■ **Actions to take**
(1) Repeat the devotional blog entry word for word from "And it is really" to "among war-torn tribes.".
(2) Write the next part of the devotional blog entry, picking up after its last sentence.

■ **Document excerpt**
[Start of section]

Wednesday, July 16, 2014

Send these, the homeless, tempest-tossed to me

El Señor hace nulo el consejo de las naciones; frustra los designios de los pueblos.El consejo del Señor permanece para siempre, los designios de su corazón de generación en generación. Salmos 33:10, 11

The LORD brings the will of the nations to naught; He thwarts the designs of the peoples. But the LORD’S will stands fast forever, and the designs of His heart from age to age. Psalm 33:10-11

I want you to know, brothers and sisters, that what has happened to me has really served to advance the gospel… Philippians 1:12

Some of us teacher types got talking about the “what doesn’t kill you only makes you stronger” quote yesterday, as we walked over to the Poetry Center after lunch. And this used-to-be-Mormon-then-Jehovah’s-Witness-now-agnostic friend said that she hated that quote because then it makes all of the evil in world seem purposeful, laid at the feet of some helpless or uncompassionate god.

And it is really difficult to ignore the Bleak House in which we live, especially with the current tag team of Palestine, Iraq and border children, when I have so many connecting heartstrings to each of these situations, in a long line of situations tracing its way through history.

And yet, somehow the heart deep down believes in the supracultural understandings of justice, mercy, grace, kindness. And love. This morning NPR radio played a previously recorded interview with an elderly Afghanistan writer whose book of short stories was first published when he was 79 years old.  And there was a sweetness in his voice even as he detailed life among war-torn tribes.

[End of section]

■ **Data listing**
[Start of section]

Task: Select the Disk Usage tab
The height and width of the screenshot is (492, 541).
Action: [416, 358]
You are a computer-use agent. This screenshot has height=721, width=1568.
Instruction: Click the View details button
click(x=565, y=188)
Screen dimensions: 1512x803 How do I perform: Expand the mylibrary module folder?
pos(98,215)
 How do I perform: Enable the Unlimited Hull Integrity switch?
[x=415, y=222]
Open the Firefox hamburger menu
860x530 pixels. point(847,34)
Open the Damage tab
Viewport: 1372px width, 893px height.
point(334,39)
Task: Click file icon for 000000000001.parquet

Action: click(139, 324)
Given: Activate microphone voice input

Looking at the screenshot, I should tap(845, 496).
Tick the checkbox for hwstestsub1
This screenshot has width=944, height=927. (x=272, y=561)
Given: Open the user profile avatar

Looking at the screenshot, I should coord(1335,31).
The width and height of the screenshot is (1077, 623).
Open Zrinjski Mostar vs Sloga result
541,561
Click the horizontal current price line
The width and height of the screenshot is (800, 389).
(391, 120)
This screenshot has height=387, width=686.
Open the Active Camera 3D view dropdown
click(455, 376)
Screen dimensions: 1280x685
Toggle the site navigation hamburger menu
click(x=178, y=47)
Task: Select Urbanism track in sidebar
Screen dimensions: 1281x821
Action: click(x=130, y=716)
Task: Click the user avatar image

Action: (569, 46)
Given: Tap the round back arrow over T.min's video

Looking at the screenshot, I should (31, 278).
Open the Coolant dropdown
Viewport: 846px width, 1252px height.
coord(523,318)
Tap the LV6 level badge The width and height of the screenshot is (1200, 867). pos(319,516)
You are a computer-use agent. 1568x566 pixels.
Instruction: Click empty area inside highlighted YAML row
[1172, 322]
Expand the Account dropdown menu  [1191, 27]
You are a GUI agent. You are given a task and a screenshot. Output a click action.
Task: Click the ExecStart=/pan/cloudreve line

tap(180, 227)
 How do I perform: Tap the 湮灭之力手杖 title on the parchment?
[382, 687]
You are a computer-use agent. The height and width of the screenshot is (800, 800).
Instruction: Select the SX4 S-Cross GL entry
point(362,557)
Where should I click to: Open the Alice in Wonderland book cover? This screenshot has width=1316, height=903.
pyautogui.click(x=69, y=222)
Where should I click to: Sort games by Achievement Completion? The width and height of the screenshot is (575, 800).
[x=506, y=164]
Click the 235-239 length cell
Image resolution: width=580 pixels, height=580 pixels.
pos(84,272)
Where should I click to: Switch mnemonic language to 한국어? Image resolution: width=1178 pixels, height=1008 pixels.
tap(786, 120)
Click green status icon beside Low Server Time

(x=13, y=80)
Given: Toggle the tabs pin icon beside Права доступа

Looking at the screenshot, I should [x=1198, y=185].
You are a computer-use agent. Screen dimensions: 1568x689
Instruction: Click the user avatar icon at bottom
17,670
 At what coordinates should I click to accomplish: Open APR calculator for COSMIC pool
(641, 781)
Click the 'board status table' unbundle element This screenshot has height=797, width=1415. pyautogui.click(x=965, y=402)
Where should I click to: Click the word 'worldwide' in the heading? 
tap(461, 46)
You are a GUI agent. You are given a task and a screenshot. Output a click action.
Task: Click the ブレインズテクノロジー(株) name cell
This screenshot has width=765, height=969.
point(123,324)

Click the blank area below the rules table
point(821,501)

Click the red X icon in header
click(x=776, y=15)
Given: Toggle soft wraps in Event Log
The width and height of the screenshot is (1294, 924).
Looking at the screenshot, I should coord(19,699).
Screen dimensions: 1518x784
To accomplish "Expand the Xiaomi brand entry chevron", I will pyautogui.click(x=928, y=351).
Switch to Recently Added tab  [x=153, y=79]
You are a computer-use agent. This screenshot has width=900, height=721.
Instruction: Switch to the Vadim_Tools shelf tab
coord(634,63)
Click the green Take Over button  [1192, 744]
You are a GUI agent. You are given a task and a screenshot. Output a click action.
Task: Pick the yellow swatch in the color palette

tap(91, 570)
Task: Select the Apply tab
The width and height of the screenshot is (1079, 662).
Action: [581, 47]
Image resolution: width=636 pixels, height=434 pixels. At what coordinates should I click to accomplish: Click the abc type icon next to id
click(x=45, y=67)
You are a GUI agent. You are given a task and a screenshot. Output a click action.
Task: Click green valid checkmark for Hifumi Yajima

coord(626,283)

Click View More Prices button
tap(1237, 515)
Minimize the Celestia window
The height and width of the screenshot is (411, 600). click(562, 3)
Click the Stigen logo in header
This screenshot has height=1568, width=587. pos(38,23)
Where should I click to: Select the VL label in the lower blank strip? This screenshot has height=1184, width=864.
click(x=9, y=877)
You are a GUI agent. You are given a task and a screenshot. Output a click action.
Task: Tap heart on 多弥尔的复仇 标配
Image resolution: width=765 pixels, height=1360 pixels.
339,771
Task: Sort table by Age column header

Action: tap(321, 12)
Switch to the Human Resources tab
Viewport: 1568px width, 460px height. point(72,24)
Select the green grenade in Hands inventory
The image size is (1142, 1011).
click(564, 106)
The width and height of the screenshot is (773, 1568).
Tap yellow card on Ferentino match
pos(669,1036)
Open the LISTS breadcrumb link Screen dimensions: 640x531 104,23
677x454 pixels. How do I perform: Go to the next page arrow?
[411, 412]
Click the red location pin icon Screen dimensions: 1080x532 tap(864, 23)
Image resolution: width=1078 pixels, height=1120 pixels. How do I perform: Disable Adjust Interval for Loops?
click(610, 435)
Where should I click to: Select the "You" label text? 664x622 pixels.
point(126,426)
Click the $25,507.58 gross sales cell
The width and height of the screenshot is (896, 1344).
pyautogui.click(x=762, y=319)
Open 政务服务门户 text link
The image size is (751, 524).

[End of section]

■ **Task-by-task results**
(1)
And it is really difficult to ignore the Bleak House in which we live, especially with the current tag team of Palestine, Iraq and border children, when I have so many connecting heartstrings to each of these situations, in a long line of situations tracing its way through history.

And yet, somehow the heart deep down believes in the supracultural understandings of justice, mercy, grace, kindness. And love. This morning NPR radio played a previously recorded interview with an elderly Afghanistan writer whose book of short stories was first published when he was 79 years old.  And there was a sweetness in his voice even as he detailed life among war-torn tribes.

(2)
And Week magazine, my source of all short snippets of relevance, included a summary from a recent study published in Science 2.0:
WHILE MILITANT ATHEISTS like Richard Dawkins may be convinced God doesn’t exist, God, if he is around, may be amused to find that atheists might not exist.
    Cognitive scientists are becoming increasingly aware that a metaphysical outlook may be so deeply ingrained in human thought processes that it cannot be expunged.
    While this idea may seem outlandish—after all, it seems easy to decide not to believe in God—evidence from several disciplines indicates that what you actually believe is not a decision you make for yourself. Your fundamental beliefs are decided by much deeper levels of consciousness, and some may well be more or less set in stone. 
    This line of thought has led to some scientists claiming that “atheism is psychologically impossible because of the way humans think,” says Graham Lawton, an avowed atheist himself, writing in the New Scientist. “They point to studies showing, for example, that even people who claim to be committed atheists tacitly hold religious beliefs, such as the existence of an immortal soul.”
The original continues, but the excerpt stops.